Blogger Glen Whitman said...

It's rather unfair for you to fulminate against our "very conservative" Supreme Court in the midst of a post complaining about the Kelo decision. The Kelo majority, which upheld these takings for private use, consisted of all four liberals (Stevens, Breyer, Ginsburg, and Souter) and one moderate conservative (Kennedy). Dissenters included all three of the most conservative justices (Scalia, Thomas, and Rehnquist) and one moderate conservative (O'Connor).

There are plenty of things to dislike about the conservatives on the Court, but this case is not one of them. In this case, the liberals were uniformly on the wrong side, and the conservatives were almost uniformly on the right (that is, better) side.

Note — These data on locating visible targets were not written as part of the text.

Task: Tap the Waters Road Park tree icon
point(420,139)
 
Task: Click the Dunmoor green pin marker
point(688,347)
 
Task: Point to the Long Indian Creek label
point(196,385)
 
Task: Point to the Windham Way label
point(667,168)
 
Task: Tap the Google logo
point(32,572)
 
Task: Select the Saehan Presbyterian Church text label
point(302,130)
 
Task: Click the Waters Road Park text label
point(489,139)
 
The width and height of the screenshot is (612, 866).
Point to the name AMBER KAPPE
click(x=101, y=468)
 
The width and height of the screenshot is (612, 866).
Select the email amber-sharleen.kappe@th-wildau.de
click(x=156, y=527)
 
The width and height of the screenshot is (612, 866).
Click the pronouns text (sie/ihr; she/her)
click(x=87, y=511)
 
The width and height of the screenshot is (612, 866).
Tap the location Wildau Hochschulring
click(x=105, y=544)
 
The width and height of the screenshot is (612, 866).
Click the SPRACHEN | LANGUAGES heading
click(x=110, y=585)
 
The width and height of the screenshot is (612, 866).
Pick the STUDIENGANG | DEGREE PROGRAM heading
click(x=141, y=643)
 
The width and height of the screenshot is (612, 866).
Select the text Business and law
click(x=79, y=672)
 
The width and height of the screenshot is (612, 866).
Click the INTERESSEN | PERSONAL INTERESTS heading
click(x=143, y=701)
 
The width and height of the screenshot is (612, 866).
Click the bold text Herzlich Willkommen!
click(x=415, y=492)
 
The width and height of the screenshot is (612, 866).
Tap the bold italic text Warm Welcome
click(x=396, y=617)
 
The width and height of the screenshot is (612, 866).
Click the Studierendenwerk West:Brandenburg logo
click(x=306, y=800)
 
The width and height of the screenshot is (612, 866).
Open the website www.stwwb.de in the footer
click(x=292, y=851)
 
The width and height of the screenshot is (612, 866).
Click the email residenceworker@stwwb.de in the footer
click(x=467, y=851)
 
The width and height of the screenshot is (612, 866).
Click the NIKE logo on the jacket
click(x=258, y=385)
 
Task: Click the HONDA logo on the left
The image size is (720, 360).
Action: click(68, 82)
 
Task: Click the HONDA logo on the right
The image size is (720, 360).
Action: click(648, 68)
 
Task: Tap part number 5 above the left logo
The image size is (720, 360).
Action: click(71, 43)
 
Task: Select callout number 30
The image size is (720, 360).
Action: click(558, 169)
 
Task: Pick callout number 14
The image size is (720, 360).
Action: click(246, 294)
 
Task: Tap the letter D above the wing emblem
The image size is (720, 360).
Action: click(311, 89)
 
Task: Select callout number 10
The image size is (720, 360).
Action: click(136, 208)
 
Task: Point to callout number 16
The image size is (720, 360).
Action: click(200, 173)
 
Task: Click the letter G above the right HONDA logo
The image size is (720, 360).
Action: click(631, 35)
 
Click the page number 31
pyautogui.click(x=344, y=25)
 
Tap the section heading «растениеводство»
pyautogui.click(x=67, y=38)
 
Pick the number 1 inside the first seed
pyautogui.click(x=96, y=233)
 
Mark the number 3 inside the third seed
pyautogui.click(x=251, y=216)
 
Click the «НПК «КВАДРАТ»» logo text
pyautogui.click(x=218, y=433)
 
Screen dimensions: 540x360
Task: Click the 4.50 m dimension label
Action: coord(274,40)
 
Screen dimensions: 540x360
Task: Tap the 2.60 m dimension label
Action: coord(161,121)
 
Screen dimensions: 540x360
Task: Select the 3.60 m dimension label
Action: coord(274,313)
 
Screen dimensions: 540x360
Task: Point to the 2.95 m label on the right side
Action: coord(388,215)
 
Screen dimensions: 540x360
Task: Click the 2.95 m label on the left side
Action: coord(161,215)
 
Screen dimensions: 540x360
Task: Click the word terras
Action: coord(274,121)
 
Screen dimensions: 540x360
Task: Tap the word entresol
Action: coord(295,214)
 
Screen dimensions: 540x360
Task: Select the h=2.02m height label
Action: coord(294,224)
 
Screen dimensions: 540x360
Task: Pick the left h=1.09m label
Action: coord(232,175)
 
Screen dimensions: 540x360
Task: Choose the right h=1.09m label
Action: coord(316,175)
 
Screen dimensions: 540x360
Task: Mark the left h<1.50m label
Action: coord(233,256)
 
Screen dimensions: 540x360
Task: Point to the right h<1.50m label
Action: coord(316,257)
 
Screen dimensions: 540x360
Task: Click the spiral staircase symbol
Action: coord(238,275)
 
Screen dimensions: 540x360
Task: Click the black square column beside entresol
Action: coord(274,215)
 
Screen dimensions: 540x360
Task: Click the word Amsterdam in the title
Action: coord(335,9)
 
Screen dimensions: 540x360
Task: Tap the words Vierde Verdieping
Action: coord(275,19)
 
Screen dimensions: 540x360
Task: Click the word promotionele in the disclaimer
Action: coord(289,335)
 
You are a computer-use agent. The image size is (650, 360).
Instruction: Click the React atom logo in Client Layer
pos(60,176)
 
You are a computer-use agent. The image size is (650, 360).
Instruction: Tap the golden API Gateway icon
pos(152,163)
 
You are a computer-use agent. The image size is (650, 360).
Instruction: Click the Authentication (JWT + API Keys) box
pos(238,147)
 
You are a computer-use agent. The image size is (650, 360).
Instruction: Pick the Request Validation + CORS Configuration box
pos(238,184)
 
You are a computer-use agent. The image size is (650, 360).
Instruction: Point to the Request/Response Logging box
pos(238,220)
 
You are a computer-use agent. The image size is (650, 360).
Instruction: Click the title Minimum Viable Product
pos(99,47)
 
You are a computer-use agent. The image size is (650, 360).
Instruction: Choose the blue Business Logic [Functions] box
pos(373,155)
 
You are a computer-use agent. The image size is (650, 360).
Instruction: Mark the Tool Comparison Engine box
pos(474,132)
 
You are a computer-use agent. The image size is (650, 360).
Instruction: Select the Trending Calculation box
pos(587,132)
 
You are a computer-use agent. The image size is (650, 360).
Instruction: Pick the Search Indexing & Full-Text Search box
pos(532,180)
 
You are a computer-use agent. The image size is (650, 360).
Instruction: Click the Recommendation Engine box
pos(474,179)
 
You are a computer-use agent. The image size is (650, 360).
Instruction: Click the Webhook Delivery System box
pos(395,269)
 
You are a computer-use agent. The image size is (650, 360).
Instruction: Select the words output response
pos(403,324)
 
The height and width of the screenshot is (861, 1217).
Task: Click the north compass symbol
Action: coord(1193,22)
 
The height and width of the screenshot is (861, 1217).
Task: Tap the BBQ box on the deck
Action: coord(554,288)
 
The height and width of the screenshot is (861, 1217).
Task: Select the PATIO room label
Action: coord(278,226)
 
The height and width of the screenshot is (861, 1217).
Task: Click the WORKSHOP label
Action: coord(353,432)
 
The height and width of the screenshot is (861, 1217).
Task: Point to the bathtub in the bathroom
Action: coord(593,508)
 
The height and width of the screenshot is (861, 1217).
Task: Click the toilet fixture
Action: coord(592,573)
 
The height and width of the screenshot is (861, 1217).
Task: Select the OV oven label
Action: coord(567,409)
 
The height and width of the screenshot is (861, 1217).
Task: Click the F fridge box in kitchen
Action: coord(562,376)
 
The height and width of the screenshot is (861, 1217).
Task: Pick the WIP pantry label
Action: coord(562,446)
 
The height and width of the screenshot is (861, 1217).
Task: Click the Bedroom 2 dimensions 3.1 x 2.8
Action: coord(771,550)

A very similar outcome happened with the Raich case (medical marijuana), except that Scalia sided with the liberal majority.

1:10 AM

 
Blogger Language Guy said...

Liberal is as liberal does and the decision to overthrow the state law allowing for the private use of marijuana aligned these so-called liberals with the Bush Justice Department. That was not a liberal decision IMO. I just can't see this court as having a liberal-conservative split. It is something more like a moderate-conservative split. The same is true of the 5th amendment case. By no standard I know was that decision a liberal one. I should perhaps stop throwing around these political labels as loosely as I have since they do not coincide with conventional wisdom on the make up of the Court.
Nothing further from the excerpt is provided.